As the country becomes more ideologically divided, party affiliation has grown more important in national politics. That’s the conclusion of a statistical model based on U.S. Senate voting records developed by researchers Gen Li and James Wilson at CUMC and University of San Francisco respectively. The poster presented by graduate student Jihui Lee presents a new statistical method developed by the team — a functional exponential random graph model (FERGM) that measures how dynamic networks change through time. An extension of an exponential random graph model, it’s able to capture trends through time.

Judges: We like how this poster explains a modification of statistical model for studying trends and changes in dynamic networks. Using the co-voting network among senate members, it shows that the new model can efficiently describe the narrowing and widening of partisan division among senators. The poster provides clear explanation of the literature background and contribution of the new method. 

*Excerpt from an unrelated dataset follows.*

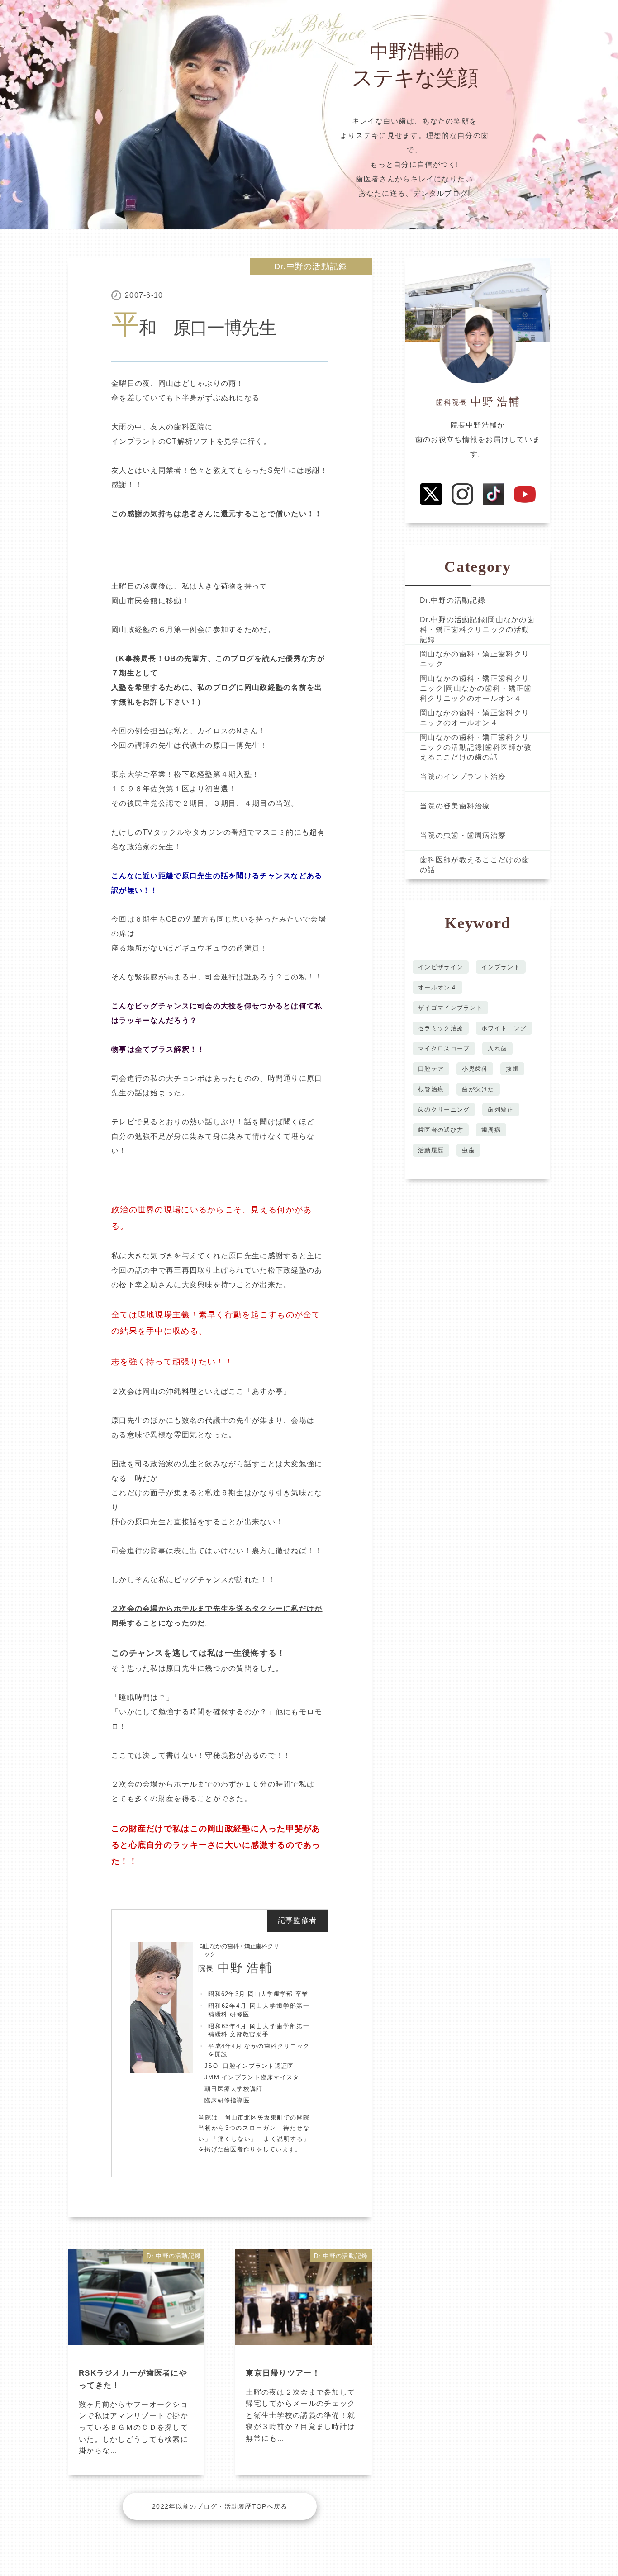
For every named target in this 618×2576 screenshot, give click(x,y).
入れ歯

Graduate students Yuqian Zhang (pictured) and Sky Cheung presented results showing atomic features newly revealed by an image-optimization algorithm.

Third Place An Algorithm to Sharpen Views of Atomic Structure

Invented in the 1980s, the scanning tunneling microscope (STM) is still the best way to analyze the structure of individual atoms to gain insight into their real-world properties. Increasingly, optimization algorithms are being applied to STM images to extract critical information in the search for novel materials. A learning algorithm developed by researchers John Wright in Columbia Engineering and Abhay Pasupathy in GSAS uncovers hidden information in STM images. In their poster, graduate students Yuqian Zhang and Sky Cheung presented results showing atomic features in the superconductor material NaFeAs previously obscured by statistical noise. These features could lead to new insights into the material’s behavior. The method improves on previous Fourier-based techniques and has application for computer vision and neuroscience.

Judges (excluding Wright who recused himself on the vote): The poster addresses an interesting data-intensive situation (high resolution images) with sparse signals (defects). The proposed method is motivated directly by a mathematical translation of the signal convolution process and efficiently addresses the challenging non-convex optimization computation issue. The presentation focused on the difficult data problem and clearly detailed existing methods and the proposed innovation.